Approximately one-third of patients included in our series were transferred from the general ward to the ICU with a diagnosis of sepsis. Clinically significant delays in the process of care, including the administration of appropriate antibiotics, have been observed in patients with severe sepsis as it is in patients with septic shock in the general wards compared with those who presented septic shock when already admitted to the ICU [33]. In medical and surgical patients admitted to the general wards of a university-affiliated hospital, the median interval from the onset of severe sepsis or septic shock to the administration of antibiotic was 4 hours [34].

The impact on mortality of delayed antimicrobial therapy is not clearly established in patients with severe sepsis as it is in patients with septic shock [1, 2, 5]. Recently, a statically significant increment in the probability of death associated with the number of hours of delay for the first antibiotic administration was demonstrated in a large cohort of patients with severe sepsis and septic shock, although the subgroup of patients without shock was not evaluated specifically [3]. In a prospective study carried out in the EDs of three large hospitals, an increase in mortality with each hour delay to administration of antibiotics was demonstrated in patients with shock but not in patients with severe sepsis without development of shock [35]. In patients with community-acquired severe sepsis, a 6-hour delay or more in administration of the initial dose of antimicrobial was identified as an independent predictor of mortality and the authors could not demonstrate an independent impact on mortality during the previous hours [36].

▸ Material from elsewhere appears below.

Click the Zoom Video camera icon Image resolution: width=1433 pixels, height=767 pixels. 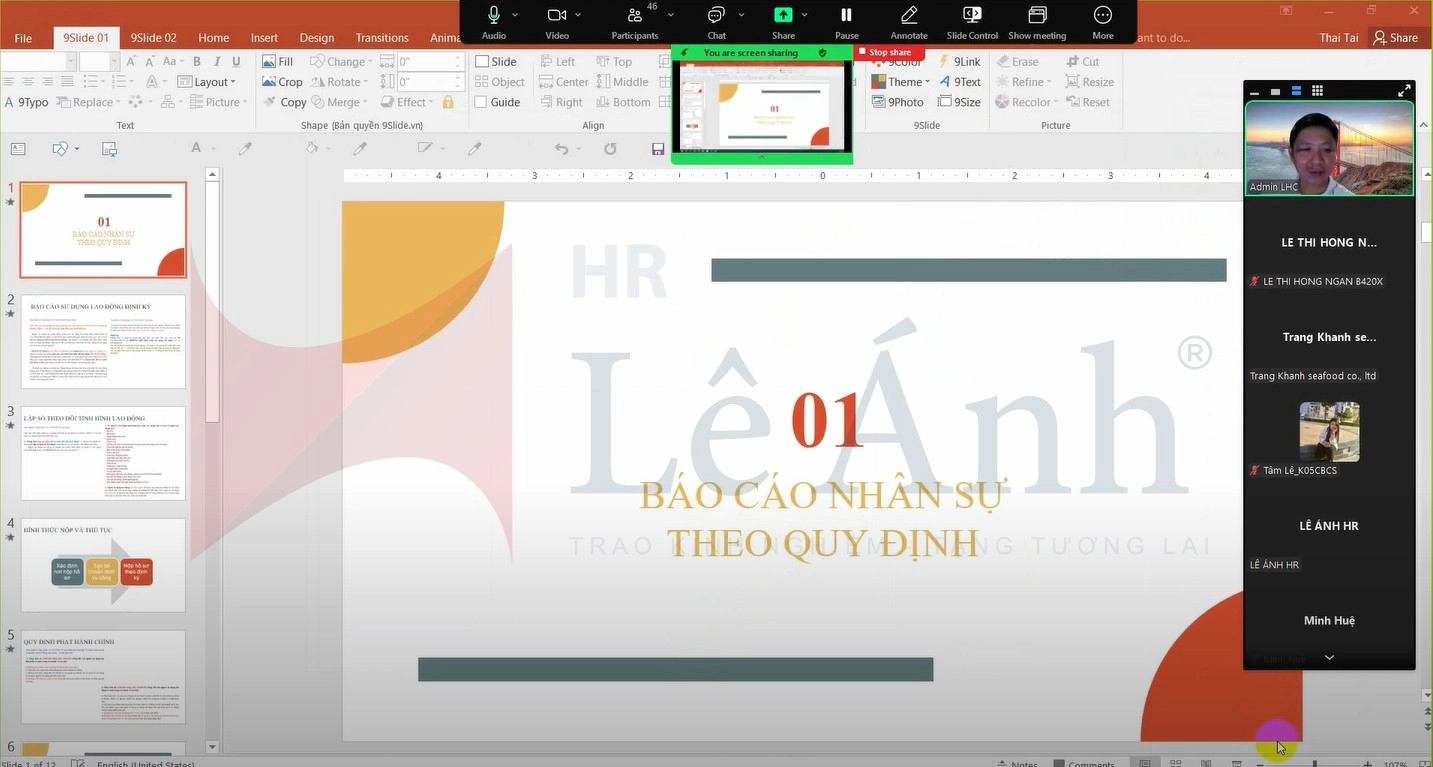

We also found that progression to septic shock occurred more frequently in patients with severe sepsis who received inadequate antimicrobial therapy prior to ICU admission. Conversely, in hemodynamically stable patients presenting to the ED with sepsis, the use of appropriate antibiotics was similar in patients who developed shock within 72 hours and those who remained hemodynamically stable [35]. We and others have previously demonstrated that inadequate antimicrobial therapy is associated with a higher degree of organ dysfunction in the ICU (including cardiovascular system) than those who received adequate antimicrobial therapy [21, 37].

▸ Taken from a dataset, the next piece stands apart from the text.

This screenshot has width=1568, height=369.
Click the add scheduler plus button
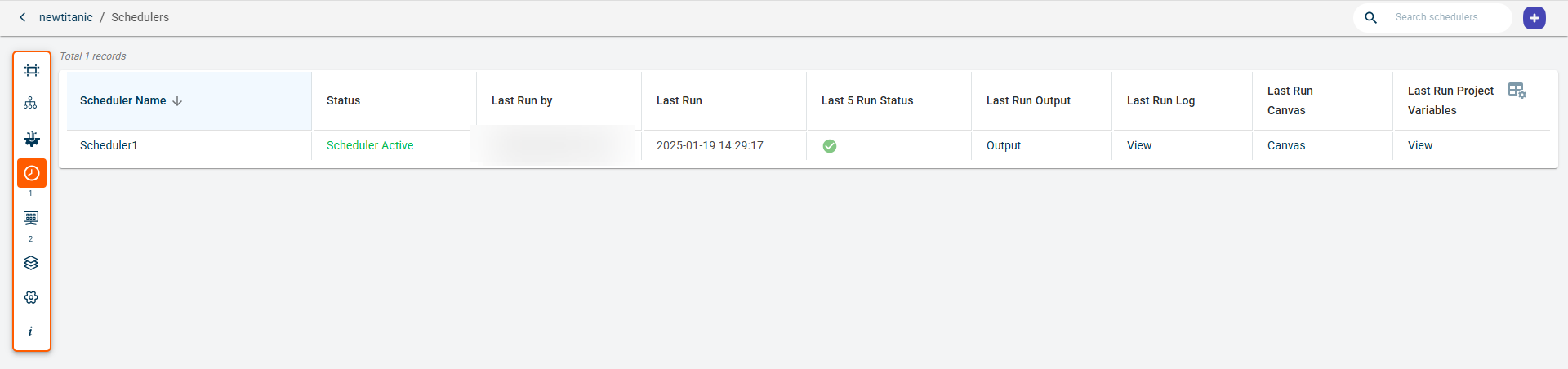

There are several limitations to this study. Management of septic patients involves infection control and organ support. Control of infection is achieved through prompt administration of adequate antibiotics and surgical drainage when necessary. We did not monitor timing of fluid resuscitation or source control. Prompt and aggressive fluid resuscitation is associated with a higher survival rate in severe sepsis and septic shock [38]. Unfortunately, our study design did not include registering the time lag between the detection of the first signs or symptoms of sepsis and the administration of the first antibiotic dose, which hinders comparisons with series that analyzed the delay of administration of the first antibiotic dose.

Conclusions

We have demonstrated that the initiation of effective antimicrobial therapy before ICU admission is a critical determinant of outcome in patients with severe sepsis and septic shock. Our data highlight that the administration of adequate antibiotics once the patient is in the ICU is not sufficient because the mortality rate is significantly higher although the initiation of the correct antimicrobial therapy takes place in the first hours after ICU admission. Renewed efforts should be implemented to minimize the prescription of incorrect antimicrobials in septic patients, especially outside the ICU.

Key messages

  • Approximately, one-third of the patients included in our series were transferred from the general ward to the ICU with a diagnosis of sepsis.

  • The progression to septic shock occurred more frequently in patients with severe sepsis who received inadequate antimicrobial therapy prior to ICU admission.

  • In septic patients, the administration of adequate empirical antimicrobial therapy before ICU admission is a protective factor of mortality.